5 Reasons Why You Aren’t Saving Money (And What To Do About It)
Saving money is a habit, one that is useful to help you keep some funds on hand for vacations, emergencies, Christmas and your retirement. The financial stupor of the past few years has made it difficult for people to save, when some individuals using up their savings to make ends meet. There are a number of reasons why you aren’t saving money. There are also ways you can counter these reasons, to start saving again in quest to reach your goals.
1. Tax returns — The average individual tax refund was $3,045 for tax year 2009 according to the IRS. That’s a hefty amount of money, but it also a source of temptation for taxpayers to fritter away these funds or not apply the money carefully elsewhere. Resolve to set aside at least one-third of your next refund in a savings account. Apply the remaining funds to pay down your bills, to handle an upcoming expenditure or both.
2. Retirement match — If your company offers a retirement plan such as a 401(k) or 403(b) and you’re not participating, then you may be giving up hundreds, perhaps thousands of dollars of retirement savings. In recent years companies have held down wages and retirement contributions, making it all the more important that you participate. Some company plans are quite generous, matching the first two or three percent of your income with each dollar you contribute. Moreover, the money you save is saved tax-free and may place you into a lower tax bracket.
3. No savings account — You have a checking account with your bank, but you don’t have a savings account. And why is that? Because, at 0.25 percent interest, a savings account has not appeal to you. Aside the paltry interest rate, having a savings account is important, because it allows you to set aside money that might otherwise get spent. Many banks allow customers to link a savings account to their checking account, making automated withdrawals that can lead to regular savings. Open up an account and have money withdrawn weekly from your checking account to your savings account.
4. Your utilities have run amok — Most consumers make big use of utilities and have electric, gas, phone, Internet, cable and cell phone bills that press their monthly budgets. If you can live without a land line, drop it and rely on your cell phone exclusively. You can also combine your cable, Internet and phone service to one service provider, bundling your costs and setting aside your savings. Cell phone costs can wreck any budget — shop for the cheapest phone and simplest plan, avoiding costly texting if it is an extra expense.

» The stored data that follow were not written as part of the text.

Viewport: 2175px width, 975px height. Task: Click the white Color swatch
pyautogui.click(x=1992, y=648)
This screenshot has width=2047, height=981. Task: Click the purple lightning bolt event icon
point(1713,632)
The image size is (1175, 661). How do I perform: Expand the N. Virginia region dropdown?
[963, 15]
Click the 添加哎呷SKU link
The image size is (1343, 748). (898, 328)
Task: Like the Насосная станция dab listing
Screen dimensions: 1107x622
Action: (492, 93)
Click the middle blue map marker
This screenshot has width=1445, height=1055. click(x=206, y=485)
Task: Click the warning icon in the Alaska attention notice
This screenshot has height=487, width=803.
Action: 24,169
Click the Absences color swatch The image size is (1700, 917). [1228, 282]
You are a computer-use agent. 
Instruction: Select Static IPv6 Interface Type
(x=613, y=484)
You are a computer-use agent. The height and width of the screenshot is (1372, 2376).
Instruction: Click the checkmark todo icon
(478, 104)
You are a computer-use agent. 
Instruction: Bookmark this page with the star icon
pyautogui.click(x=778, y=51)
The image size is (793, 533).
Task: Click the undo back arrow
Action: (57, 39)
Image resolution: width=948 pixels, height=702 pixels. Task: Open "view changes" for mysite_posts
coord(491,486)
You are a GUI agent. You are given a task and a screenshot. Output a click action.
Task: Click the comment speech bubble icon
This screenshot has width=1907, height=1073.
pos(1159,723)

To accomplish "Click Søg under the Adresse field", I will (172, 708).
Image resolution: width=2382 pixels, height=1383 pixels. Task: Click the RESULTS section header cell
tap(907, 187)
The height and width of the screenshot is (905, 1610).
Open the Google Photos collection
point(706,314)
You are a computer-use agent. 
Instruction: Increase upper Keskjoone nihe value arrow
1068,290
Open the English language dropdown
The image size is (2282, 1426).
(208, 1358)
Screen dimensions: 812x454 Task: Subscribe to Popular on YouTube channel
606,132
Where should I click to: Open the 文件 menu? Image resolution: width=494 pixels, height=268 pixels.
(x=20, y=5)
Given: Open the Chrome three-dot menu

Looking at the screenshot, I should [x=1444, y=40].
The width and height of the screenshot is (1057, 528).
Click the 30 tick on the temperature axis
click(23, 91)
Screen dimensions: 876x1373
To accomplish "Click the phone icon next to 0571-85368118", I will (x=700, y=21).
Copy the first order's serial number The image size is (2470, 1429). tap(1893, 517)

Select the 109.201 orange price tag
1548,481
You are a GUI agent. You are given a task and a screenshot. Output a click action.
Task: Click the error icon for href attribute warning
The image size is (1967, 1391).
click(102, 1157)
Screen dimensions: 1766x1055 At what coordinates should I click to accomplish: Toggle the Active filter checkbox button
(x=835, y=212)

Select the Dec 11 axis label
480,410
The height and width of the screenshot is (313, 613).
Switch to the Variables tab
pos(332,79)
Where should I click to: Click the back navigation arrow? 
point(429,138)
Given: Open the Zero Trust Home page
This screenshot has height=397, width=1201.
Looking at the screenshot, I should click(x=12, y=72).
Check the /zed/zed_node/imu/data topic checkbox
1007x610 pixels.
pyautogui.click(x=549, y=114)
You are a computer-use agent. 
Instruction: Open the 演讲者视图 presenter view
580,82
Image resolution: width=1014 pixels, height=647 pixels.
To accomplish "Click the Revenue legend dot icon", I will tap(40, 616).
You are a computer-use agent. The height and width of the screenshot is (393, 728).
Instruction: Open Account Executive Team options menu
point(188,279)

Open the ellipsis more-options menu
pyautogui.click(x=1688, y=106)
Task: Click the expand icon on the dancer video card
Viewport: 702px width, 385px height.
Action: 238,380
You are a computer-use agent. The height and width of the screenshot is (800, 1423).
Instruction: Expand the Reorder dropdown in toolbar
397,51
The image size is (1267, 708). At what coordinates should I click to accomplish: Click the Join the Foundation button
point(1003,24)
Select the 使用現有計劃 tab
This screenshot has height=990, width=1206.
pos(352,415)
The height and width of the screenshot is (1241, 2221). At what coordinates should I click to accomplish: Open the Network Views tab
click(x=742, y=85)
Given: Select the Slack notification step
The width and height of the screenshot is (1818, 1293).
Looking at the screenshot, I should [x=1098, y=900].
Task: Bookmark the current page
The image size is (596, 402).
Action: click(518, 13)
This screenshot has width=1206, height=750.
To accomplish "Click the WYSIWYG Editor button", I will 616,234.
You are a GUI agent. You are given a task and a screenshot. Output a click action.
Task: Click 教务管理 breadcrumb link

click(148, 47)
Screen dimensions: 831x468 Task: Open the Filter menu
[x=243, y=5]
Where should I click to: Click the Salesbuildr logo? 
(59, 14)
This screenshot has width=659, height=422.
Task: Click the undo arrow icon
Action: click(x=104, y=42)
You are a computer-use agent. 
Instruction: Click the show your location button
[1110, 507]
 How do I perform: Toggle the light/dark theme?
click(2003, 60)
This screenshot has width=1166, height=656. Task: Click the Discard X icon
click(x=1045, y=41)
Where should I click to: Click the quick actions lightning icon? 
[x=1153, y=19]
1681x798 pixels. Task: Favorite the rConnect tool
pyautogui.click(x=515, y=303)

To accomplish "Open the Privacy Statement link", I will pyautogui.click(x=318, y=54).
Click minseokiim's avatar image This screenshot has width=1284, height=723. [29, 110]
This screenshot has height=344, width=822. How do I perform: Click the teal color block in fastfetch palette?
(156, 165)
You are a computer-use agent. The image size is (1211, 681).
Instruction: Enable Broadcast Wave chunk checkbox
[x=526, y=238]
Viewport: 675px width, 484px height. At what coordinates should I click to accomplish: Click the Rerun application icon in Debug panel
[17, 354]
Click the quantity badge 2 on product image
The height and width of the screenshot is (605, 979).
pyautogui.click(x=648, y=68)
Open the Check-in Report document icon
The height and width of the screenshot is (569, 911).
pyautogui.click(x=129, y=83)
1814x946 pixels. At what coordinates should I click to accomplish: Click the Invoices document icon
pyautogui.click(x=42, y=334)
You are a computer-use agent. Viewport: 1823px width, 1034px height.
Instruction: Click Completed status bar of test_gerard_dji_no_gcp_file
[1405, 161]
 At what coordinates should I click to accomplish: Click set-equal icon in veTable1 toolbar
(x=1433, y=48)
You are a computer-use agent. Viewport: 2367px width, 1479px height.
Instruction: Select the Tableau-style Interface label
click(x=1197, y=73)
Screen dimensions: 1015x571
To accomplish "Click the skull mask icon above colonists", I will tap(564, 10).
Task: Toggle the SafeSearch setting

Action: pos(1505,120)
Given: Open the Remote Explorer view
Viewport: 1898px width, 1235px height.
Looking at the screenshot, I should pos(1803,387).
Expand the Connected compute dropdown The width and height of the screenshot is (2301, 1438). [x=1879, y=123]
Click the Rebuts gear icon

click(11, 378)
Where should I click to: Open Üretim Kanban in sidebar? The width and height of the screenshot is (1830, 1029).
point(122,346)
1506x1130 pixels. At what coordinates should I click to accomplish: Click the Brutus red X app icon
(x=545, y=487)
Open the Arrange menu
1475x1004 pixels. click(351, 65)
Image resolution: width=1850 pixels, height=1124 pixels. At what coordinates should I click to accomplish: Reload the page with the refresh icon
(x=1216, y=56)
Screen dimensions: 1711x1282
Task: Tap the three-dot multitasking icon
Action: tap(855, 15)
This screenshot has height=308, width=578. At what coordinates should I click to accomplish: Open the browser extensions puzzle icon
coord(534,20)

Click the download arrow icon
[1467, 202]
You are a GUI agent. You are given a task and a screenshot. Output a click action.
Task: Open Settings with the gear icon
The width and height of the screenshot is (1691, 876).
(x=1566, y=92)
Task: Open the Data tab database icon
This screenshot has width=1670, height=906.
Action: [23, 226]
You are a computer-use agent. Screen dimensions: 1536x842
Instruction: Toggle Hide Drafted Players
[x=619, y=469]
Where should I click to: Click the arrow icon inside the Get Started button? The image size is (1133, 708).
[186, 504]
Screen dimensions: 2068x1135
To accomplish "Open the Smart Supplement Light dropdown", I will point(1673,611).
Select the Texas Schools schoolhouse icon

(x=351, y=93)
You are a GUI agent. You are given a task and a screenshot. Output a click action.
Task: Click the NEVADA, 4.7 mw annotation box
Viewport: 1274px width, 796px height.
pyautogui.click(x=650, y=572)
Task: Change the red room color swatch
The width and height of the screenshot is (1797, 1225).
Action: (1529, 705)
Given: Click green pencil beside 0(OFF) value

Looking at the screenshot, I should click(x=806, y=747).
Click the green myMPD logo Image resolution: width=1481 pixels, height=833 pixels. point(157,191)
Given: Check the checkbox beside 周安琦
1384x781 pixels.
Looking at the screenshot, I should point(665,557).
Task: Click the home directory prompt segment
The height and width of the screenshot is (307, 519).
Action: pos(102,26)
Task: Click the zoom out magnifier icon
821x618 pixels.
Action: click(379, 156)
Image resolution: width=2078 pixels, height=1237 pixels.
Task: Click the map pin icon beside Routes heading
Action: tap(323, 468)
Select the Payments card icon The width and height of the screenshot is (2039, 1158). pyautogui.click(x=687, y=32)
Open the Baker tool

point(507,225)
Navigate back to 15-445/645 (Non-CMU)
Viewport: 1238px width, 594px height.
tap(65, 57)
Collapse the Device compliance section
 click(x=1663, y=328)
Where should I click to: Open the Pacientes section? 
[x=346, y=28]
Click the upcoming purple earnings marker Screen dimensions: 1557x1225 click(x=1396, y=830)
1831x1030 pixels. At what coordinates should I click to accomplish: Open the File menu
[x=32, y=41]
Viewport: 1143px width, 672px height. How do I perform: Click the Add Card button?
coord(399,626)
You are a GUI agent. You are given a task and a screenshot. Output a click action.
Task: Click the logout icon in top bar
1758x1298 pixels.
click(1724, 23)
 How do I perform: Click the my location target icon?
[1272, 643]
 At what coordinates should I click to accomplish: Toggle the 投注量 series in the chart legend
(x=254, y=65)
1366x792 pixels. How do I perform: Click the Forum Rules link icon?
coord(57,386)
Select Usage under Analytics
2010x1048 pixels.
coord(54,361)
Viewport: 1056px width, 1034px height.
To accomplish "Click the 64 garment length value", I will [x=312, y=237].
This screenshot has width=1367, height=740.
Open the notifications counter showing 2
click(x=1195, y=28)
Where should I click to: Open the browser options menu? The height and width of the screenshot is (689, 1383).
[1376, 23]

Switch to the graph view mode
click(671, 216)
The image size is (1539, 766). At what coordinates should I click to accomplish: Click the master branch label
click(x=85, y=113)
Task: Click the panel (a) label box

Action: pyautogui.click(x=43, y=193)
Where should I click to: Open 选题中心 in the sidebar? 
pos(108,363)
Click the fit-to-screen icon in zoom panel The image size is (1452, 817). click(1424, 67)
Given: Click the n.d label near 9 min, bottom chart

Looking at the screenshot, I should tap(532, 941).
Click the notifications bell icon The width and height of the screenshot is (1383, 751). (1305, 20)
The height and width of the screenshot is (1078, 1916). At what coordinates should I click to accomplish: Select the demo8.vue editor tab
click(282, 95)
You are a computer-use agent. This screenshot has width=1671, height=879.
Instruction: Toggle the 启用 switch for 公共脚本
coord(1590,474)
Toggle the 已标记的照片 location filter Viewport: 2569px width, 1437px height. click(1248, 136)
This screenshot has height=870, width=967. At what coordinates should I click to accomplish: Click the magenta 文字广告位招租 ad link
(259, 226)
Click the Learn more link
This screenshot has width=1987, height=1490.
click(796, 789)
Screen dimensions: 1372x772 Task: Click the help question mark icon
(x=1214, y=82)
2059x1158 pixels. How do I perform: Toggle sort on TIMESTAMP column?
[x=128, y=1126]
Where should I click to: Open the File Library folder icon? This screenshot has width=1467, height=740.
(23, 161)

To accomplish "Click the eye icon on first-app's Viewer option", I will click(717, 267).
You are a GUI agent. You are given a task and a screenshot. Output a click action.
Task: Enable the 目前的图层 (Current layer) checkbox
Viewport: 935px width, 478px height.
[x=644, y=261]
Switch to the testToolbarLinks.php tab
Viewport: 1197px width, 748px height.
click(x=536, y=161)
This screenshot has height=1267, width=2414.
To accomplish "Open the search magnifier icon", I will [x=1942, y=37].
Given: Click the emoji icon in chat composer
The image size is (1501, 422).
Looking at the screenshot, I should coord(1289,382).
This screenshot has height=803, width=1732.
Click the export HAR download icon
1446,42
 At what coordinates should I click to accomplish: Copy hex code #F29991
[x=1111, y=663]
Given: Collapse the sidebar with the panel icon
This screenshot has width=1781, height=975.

5. Change your personal habits — Many of us have habits that cost us money, things we can live without or cut back on in a bid to save money. Cigarettes, beer, fast food dining, visits to the coffee shop and front row tickets to a sporting or music event can drain you of cash quickly. You don’t have to get rid of each habit, but put these under control to save yourself money. Oftentimes it is the little things that can drain many a budget.
Will you get rich quick by putting into practice these five money-saving tips? No, but you’ll begin building a way to save, having readily available cash to cover life’s expenses while putting money aside for your later years.